The neural network used for fitting the relation between the pattern of 2D averages and their coordinates in CLPCA space has four fully connected hidden layers with 512, 128, 64 and 32 nodes per layer, respectively. From the 1000 patterns used to calculate the similarity matrix, 800 were used to train the model, which was then validated with the rest of the 200 patterns with mean-square errors of 0.088, 0.059 and 0.042 for components 1, 2 and 3, respectively. With this model, we were quickly able to find the absolute embedding of any single 2D intensity model and zoom into arbitrary subsets of patterns while still retaining a reference to the full data set. An example is shown in Fig. 3(*d*) where we use CLPCA on a manually selected subset of averages in the `cube' region of CLPCA space. The frames which contributed to these selected averages were classified using *Dragonfly*. The embedding of these new averages is shown in red with reference to the whole-dataset CLPCA embedding.

In summary, the CLPCA method provides a robust and mostly parameter-free framework to classify and visualize the structural landscape of an arbitrary set of coherent diffraction patterns.

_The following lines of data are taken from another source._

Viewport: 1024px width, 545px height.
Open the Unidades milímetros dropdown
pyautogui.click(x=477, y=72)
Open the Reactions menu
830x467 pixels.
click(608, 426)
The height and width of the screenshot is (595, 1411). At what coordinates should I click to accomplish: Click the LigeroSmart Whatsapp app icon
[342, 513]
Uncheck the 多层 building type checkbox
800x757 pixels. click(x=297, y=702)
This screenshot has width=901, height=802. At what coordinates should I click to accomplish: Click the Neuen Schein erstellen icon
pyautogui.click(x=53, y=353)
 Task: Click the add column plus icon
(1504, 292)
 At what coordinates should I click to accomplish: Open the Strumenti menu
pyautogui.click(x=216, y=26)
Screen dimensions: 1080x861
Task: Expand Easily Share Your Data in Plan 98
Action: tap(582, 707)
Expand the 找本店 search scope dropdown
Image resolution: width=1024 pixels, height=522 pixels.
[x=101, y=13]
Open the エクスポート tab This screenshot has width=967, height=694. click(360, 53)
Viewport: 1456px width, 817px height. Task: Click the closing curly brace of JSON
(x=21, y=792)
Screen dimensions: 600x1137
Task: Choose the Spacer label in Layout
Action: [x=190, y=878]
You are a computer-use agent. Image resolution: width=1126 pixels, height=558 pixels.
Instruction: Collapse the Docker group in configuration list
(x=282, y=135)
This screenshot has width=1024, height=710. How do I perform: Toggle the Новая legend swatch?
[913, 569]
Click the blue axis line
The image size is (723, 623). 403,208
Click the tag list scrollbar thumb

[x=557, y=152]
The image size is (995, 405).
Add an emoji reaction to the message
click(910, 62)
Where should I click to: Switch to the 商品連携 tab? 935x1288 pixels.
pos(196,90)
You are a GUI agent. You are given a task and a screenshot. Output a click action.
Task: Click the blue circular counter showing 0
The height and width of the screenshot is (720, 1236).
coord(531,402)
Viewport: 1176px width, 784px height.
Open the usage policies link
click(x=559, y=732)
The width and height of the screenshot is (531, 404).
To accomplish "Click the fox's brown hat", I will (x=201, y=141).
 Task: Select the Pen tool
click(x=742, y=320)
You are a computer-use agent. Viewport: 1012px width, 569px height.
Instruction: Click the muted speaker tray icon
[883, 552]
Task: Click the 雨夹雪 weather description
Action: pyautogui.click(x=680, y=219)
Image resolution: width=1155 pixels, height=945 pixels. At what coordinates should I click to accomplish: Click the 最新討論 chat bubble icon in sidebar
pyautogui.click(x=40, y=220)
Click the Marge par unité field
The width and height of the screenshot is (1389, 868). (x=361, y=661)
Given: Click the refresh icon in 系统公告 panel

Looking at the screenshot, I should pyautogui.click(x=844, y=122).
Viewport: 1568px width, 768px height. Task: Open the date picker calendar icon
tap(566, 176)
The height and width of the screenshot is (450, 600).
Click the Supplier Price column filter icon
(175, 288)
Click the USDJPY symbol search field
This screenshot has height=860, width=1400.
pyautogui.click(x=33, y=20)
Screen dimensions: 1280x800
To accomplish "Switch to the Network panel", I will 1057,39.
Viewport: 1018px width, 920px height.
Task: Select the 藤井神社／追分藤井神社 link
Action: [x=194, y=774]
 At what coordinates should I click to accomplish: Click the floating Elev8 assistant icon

#### 2.3. 3D reconstruction of heterogeneous models

In the previous section we found a sequence where the shape of the particles transitioned from cubic to spherical. To understand this transition further, we would like to be able to reconstruct the 3D models along the sequence. Given a set of diffraction patterns from a discrete set of reproducible objects, it is relatively straightforward to generate multiple 3D models using the *EMC* algorithm (Ayyer *et al.*, 2021; Cho *et al.*, 2021). Here, this approach is difficult for two reasons: (i) it needs to assume a number of discrete heterogeneity models, which does not qualitatively capture the continuous cube–sphere transition, and (ii) we do not have enough patterns located in the transition region to reconstruct 3D structures via *EMC*.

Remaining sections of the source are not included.